→ PROBLEM TO SOLVE
Restate the lines word for word, from the one containing "Click blank area" through the last line of the entries below, without any other lines.

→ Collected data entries
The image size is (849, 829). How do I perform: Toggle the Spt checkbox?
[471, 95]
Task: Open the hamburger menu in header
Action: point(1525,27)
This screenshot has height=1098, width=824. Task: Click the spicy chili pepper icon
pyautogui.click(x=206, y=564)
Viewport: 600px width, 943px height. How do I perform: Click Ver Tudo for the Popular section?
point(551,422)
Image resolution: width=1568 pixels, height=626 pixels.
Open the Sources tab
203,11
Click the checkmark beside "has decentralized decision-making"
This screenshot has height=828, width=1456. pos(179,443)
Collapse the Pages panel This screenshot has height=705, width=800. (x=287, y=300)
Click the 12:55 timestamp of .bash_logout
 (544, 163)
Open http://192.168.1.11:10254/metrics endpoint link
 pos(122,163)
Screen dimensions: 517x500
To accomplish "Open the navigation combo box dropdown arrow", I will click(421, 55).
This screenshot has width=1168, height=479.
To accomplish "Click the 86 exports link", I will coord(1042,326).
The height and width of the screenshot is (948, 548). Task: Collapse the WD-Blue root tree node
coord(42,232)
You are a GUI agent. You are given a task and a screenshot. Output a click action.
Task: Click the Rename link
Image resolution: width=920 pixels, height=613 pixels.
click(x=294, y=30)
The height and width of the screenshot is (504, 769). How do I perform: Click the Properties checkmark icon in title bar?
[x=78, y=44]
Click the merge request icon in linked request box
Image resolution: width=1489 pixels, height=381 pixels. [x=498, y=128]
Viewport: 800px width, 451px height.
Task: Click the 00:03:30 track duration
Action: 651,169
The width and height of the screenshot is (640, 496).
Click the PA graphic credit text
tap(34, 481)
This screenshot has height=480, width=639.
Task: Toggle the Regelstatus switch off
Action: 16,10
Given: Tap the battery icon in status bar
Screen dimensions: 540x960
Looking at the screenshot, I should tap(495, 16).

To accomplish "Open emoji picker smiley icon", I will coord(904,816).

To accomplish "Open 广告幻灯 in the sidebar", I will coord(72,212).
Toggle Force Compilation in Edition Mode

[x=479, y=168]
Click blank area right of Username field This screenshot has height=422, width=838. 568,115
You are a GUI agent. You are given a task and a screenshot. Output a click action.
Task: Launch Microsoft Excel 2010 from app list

→ SOLUTION FOR THIS PROBLEM
Click blank area right of Username field This screenshot has height=422, width=838. 568,115
You are a GUI agent. You are given a task and a screenshot. Output a click action.
Task: Launch Microsoft Excel 2010 from app list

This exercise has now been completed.